Alvin Heggs

Personal information
- Born: December 12, 1967 (age 58) Jacksonville, Florida
- Listed height: 6 ft 8 in (2.03 m)
- Listed weight: 225 lb (102 kg)

Career information
- High school: Andrew Jackson (Jacksonville, Florida)
- College: FSJC (1985–1987); Texas (1987–1989);
- NBA draft: 1989: undrafted
- Position: Small forward
- Number: 55

Career history
- 1995: Houston Rockets
- Stats at NBA.com
- Stats at Basketball Reference

= Alvin Heggs =

American NBA & CBA basketball player (born 1967)

Alvin Heggs (born December 8, 1967) is an American former professional basketball player. A 6'9" and 225 lb forward born in Jacksonville, Florida, he attended the University of Texas and Florida Community College.

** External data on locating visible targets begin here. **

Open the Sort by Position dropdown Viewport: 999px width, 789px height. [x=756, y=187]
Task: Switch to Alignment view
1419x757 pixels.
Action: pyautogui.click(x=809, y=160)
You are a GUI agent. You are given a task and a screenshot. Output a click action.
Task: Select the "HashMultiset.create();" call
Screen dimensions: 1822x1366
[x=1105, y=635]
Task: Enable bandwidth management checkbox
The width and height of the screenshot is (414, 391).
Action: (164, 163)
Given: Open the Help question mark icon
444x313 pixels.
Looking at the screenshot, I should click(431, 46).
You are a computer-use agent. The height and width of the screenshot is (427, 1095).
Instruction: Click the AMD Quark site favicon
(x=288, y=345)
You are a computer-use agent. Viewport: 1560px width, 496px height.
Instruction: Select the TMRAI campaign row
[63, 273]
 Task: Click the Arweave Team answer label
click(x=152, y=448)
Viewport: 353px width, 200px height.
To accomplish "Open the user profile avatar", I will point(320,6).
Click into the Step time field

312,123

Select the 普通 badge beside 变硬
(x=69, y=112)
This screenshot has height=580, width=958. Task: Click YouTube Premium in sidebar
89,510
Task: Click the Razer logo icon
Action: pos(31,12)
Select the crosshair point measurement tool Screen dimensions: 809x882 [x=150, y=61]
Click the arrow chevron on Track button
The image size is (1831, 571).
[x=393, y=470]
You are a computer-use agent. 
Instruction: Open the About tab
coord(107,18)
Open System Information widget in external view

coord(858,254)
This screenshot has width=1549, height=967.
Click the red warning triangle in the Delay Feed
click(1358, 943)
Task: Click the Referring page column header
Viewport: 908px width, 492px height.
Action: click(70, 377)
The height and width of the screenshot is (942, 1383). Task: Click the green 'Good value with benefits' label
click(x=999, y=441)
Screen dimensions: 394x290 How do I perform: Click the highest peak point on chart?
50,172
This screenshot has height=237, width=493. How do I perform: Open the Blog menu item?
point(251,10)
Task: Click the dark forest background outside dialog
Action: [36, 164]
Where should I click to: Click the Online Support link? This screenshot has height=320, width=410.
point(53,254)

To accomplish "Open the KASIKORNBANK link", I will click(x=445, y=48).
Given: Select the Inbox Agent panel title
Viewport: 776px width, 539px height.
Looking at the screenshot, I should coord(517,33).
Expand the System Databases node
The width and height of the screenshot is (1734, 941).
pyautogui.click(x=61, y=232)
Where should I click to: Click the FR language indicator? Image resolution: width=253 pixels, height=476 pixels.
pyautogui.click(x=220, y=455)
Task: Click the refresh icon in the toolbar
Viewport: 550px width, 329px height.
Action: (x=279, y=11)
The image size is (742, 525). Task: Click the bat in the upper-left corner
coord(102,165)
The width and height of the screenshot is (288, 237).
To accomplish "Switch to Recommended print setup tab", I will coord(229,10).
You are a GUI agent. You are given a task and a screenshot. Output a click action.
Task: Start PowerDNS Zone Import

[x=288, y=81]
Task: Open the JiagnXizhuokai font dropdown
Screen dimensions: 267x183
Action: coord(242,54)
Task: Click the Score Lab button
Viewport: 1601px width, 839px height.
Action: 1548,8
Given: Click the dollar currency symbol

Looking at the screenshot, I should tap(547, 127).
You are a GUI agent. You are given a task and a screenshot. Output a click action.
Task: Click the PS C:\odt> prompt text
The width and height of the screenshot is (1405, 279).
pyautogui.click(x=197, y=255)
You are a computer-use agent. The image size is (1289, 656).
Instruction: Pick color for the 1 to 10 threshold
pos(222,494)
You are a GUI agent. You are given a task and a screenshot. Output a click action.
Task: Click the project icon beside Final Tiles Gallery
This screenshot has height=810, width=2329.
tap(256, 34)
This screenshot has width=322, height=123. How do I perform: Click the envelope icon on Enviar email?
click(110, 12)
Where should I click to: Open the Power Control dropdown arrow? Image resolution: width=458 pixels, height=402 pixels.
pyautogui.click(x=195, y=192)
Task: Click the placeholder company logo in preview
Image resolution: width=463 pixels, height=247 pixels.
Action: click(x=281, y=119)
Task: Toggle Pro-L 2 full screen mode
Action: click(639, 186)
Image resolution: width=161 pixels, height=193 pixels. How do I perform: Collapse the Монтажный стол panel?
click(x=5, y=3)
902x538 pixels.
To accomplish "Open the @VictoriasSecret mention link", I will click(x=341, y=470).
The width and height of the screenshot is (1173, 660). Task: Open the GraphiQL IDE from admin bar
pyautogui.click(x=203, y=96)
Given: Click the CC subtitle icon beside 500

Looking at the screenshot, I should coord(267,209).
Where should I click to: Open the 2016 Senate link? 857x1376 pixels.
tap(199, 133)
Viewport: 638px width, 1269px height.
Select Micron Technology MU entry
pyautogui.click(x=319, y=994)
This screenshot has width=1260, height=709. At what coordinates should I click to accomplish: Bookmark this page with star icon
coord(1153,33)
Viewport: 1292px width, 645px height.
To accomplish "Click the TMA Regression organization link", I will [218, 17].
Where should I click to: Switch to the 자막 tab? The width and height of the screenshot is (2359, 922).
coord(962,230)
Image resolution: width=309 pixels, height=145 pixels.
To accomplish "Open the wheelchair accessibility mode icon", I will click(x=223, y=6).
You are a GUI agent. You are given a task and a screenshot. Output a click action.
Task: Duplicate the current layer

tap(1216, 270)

Heggs participated in four games for the NBA's Houston Rockets in November 1995. He was also selected in the 2nd round of the 1989 CBA Draft by the Omaha Racers. He played two seasons in the CBA. In 68 games with the Grand Rapids Hoops, Omaha Racers and Oklahoma City Cavalry, Heggs averaged 9.9 points and 6.4 rebounds per game.

Heggs is currently living in Arizona, and is the general manager of Heggs CJDR, a car dealership.